Potevamo fare tutto ciò che era previsto nel compito. Il problema era che, però, mancava lo scopo. Inizialmente, saremmo dovuti partire come operazione della Nazioni Unite. L'Italia e il Parlamento - dove l'opposizione era decisa a non inviare nessun soldato italiano - decisero però per un profilo basso.

Poi è tornato. Cosa è successo?

Quando sono tornato dal Libano mi volevano mandare a Modena per forgiare lo spirito dei giovani dell'Accademia. Ma io volevo stare a Roma perché mi sembrava più utile, anche perché chi sceglieva l'Accademia ero già motivato. A quell'epoca ero anche il responsabile della Rivista militare, una rivista patinata bellissima, che però trattava anche di cose poco interessanti. Un giorno Berlinguer dichiarò che si sentiva più tranquillo sotto la Nato rispetto che sotto al Patto di Varsavia. Mi ricordo che andai dal Capo di Stato Maggiore e gli dissi: "Intervistiamo Berlinguer, ci vado io". Mi disse di no. Poi mi volevano i carabinieri, i servizi segreti e la Guardia di Finanza, ma a questi ultimi due ho detto di no perché io mi ero arruolato per guardare il nemico negli occhi.

Lei ha lavorato anche con Armani, per motivare i suoi manager. Lei si sente un imprenditore?

Io mi considero - immodestamente - un manager. Un individuo che comanda 50mila uomini, se non ha una concezione manageriale, non è in grado di gestirli realmente.

Ha mai avuto perdite?

Una, in Libano.

Ha sofferto?

La vita militare deve portare il rischio il più vicino possibile allo zero. Si viaggia in elicottero, di notte. Il rischio è necessario, ma è la maturità che fa i comandanti e che aiuta a diminuire la percentuale di rischio. Non si può fare il generale a 25 anni. L'esperienza può variare, ma non si è maturi al di sotto dei 30 anni. Per comandare ci vuole quindi un accumulo di esperienza.

Le vittime dei nemici, invece, come le vede?

I militari non hanno un nemico, ma un avversario. Il nemico è un fatto personale. In Libano ci hanno sparato e abbiamo reagito. Ma non ho mai pensato che fossero nemici. Il militare onora il nemico perché c'è un rapporto di lealtà che permette l'uso delle armi.

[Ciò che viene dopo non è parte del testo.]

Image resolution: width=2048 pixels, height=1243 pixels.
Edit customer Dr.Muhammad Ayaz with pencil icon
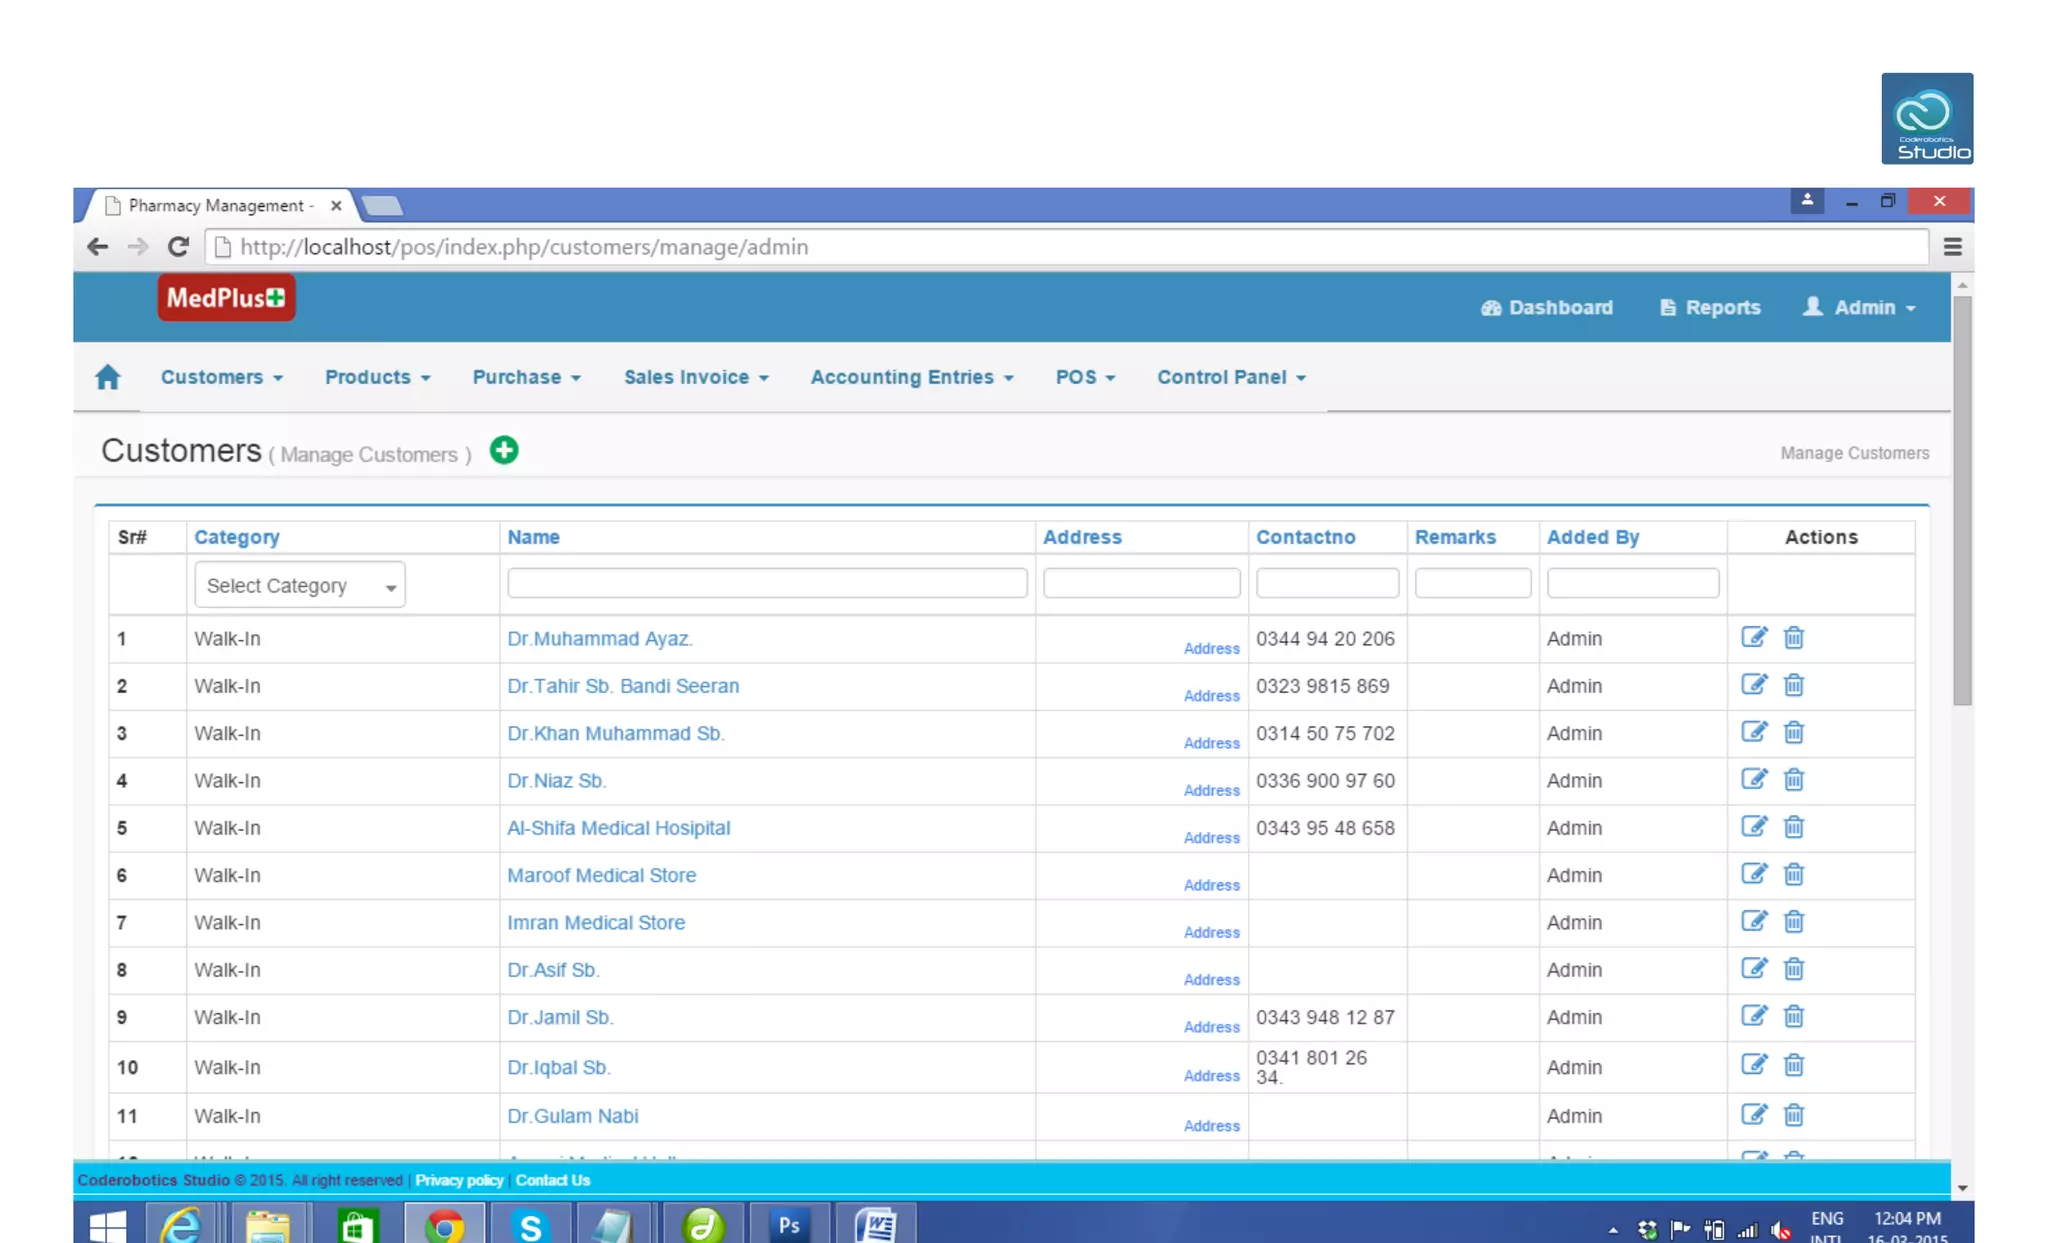(1753, 637)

Ci sono periodi storici in cui questa differenza si perde, come ad esempio durante le guerre civili, che non dovrebbero fare i militari perché non possono essere deviati. Durante il peacekeeping il soldato deve mantenere un'etica del comportamento.

Poi ha fatto politica, con l'Ulivo. Cosa pensa dei politici?

I politici sono indispensabili, come la politica. I politici non idonei sono però una iattura. È incredibile venire a sapere che un deputato ha rubato. Io l'esperienza politica l'ho fatta, ma ci sono rimasto male. Io per 47 anni ho servito la Patria, applicando le leggi anche quando non mi piacevano.

Come è entrato in politica?

All'epoca Veltroni si stava candidando a sindaco e allora io gli ho detto che sarei stato disposto a dargli una mano. Lui poi mi ha proposto di candidarmi alla Camera, come indipendente per l'Ulivo. Sono stato candidato nella circoscrizione in cui abito e ho preso 63mila voti.

Ma lei quindi è un generale di sinistra?

I paracadutisti mi definiscono così perché sono stati parecchio delusi. Adesso non tanto, ma prima il 70% della Folgore era del Movimento Sociale perché in passato l'unico partito che parlava di Patria e di Esercito era l'Msi e i paracadusti ne erano affascinati.

Passiamo ora ai tempi nostri. Lei, in passato, si è occupato dell'immigrazione dall'Albania, riuscendo anche a sanare questa emergenza. Ora, però, più voci ci avvertono che tra i disperati che arrivano in Italia con i barconi ci potrebbero essere anche dei terroristi. Questo, secondo Lei, è uno scenario possibile?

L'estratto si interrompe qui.